» Stated exercise:
Copy out the records word for word, starting at the line containing "The width and height of the screenshot is (435, 714)." and ending at the line containing "Click the Top sidebar heading", both included.

» Provided material:

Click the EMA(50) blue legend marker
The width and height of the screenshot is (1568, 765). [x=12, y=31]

==

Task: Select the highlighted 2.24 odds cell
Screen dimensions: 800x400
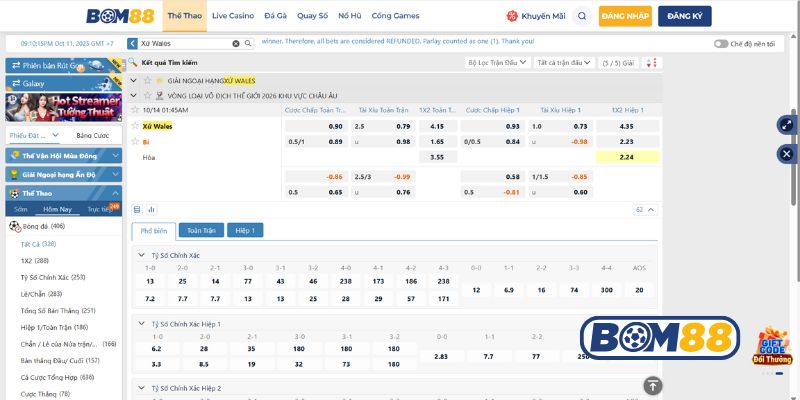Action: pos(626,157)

==

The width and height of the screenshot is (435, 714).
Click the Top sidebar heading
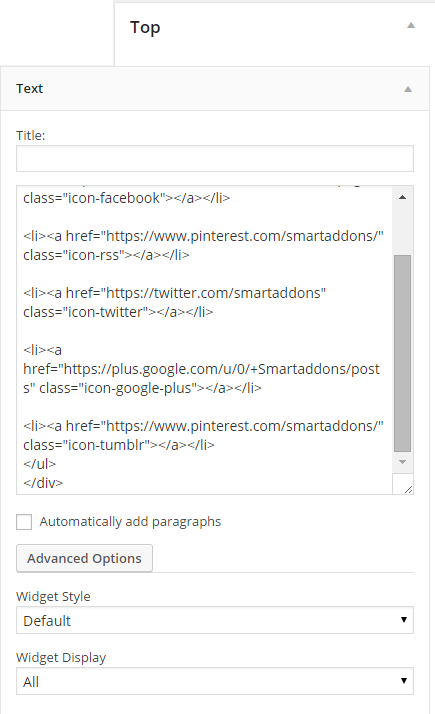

» The solution:
The width and height of the screenshot is (435, 714).
Click the Top sidebar heading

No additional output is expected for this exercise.